DOCUMENT EXTRACT →
=== Section Start ===
USDA should push for rural broadband, worker safety, say former ag secretaries

While the pandemic and climate change will be at the top of the agenda in the Biden administration, the USDA should pursue full access to broadband service in rural America, said three former agriculture secretaries on Tuesday. One of them, Mike Espy, also said the USDA should refuse to buy products from meat processors who fail to protect workers from the coronavirus.

The USDA has a broad portfolio, from SNAP and school lunch to farm subsidies, ag research, meat safety and the national forests. “There are 19 No. 1 jobs” as agriculture secretary, said Dan Glickman, who served during the Clinton era. Besides oversight of the fourth-largest department by budget, at around $150 billion a year, the agriculture secretary has to compete for the president’s attention and deal with lawmakers. “Many people believe the Agriculture Department is really the congressionally run and owned department, as compared to other departments.”

Former secretaries Espy, Glickman and Ann Veneman discussed the challenges facing the USDA in the coming years during a Farm Foundation webinar. President-elect Biden has yet to announce his nominee for agriculture secretary. Veneman said the new administration, in light of rising hunger due to Covid-19, “needs to…look at our (legal) authorities — How do we get more people onto SNAP so that less people are standing in lines at the food banks?”
=== Section End ===
SOURCE INFORMATION →
=== Section Start ===
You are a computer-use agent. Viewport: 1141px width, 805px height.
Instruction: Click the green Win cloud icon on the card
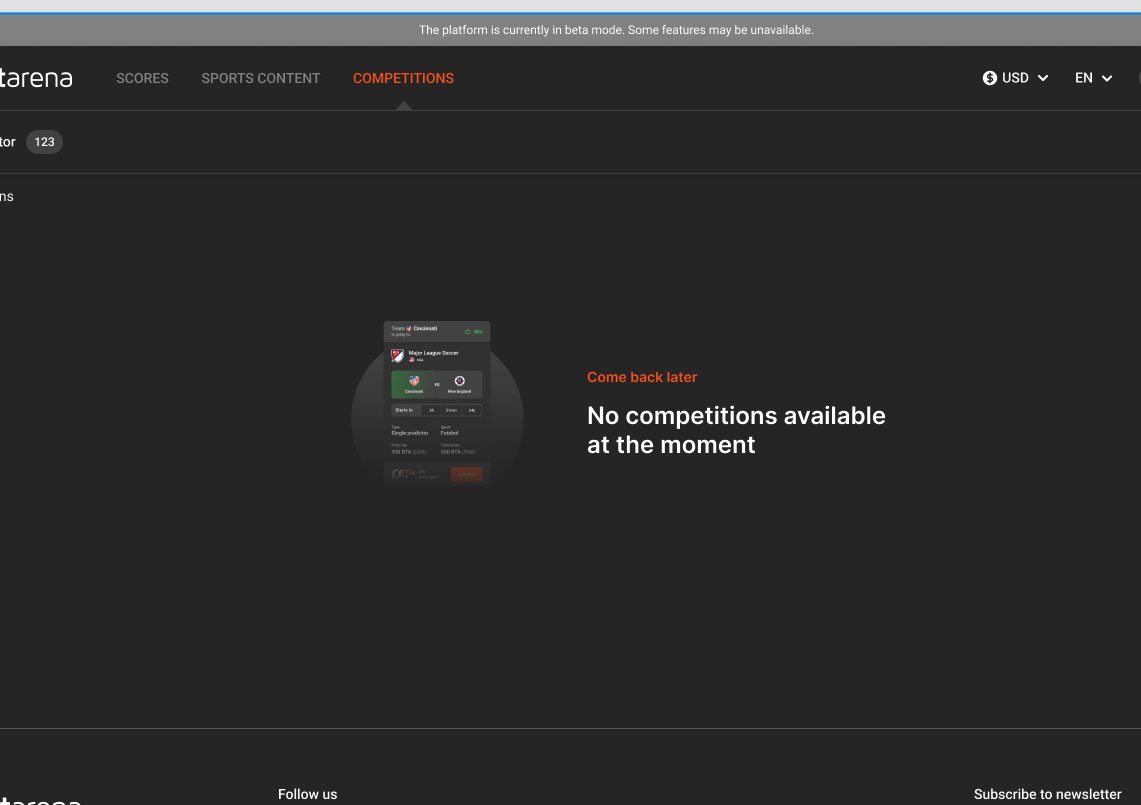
=== Section End ===
=== Section Start ===
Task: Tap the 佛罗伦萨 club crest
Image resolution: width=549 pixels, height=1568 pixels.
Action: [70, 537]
=== Section End ===
ACTIVITIES →
1/ Repeat the passage from the article about former agriculture secretaries starting at "USDA should push" and ending at "from the coronavirus.".
2/ Answer these questions from the article about former agriculture secretaries:
(a) According to Mike Espy, what should the USDA refuse to buy?
(b) Who said there are "19 No. 1 jobs" as agriculture secretary?
(c) What group held the webinar where the former secretaries spoke?
Use only the article about former agriculture secretaries.

YOUR WRITTEN ANSWERS →
1/
USDA should push for rural broadband, worker safety, say former ag secretaries

While the pandemic and climate change will be at the top of the agenda in the Biden administration, the USDA should pursue full access to broadband service in rural America, said three former agriculture secretaries on Tuesday. One of them, Mike Espy, also said the USDA should refuse to buy products from meat processors who fail to protect workers from the coronavirus.

2/
(a) Products from meat processors who fail to protect workers from the coronavirus
(b) Dan Glickman
(c) The Farm Foundation